As demais religiões eram assim representadas nas 21 freguesias (bairros) que formavam a cidade: 168 islamitas; 373 positivistas; 358 sem culto; 7 de cultos diferentes; 69 acatólicos; 14.058 sem definição e 41 gregos. Isso mesmo, gregos.
— São os cristãos ortodoxos gregos. Acredito que foram assim divididos por causa do cisma com a igreja romana — explica Fernanda Lima, professora de português-grego da Uerj.
O historiador Milton Teixeira analisa a pesquisa:
— Anglicanos, luteranos e calvinistas devem estar incluídos entre os protestantes. Já os positivistas, que apoiavam a república, eram uma coisa do momento.
Sem judeus e cultos de origem africana
Feito dois anos depois do fim da escravidão, o censo não registra a presença de adeptos de cultos africanos.
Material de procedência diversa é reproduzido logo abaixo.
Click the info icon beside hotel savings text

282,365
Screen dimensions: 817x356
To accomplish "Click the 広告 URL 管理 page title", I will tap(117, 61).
Nem dos judeus, que já tinham chegado ao Rio naquele período.
— Os judeus que estavam aqui eram de origem marroquina, falavam árabe e podem estar entre os islamitas. Os cultos de matriz africana não eram considerados religião e provavelmente estão entre os acatólicos — avalia o historiador Michel Gherman.
Criador da biblioteca e recém empossado correspondente da Academia Sergipana de Letras no Rio, Evando dos Santos é batista há mais de 20 anos e se relaciona bem com diferentes religiões. Em seu acervo, há bíblias em espanhol, alemão, grego, português e latim, além de revistas espítitas do século 19.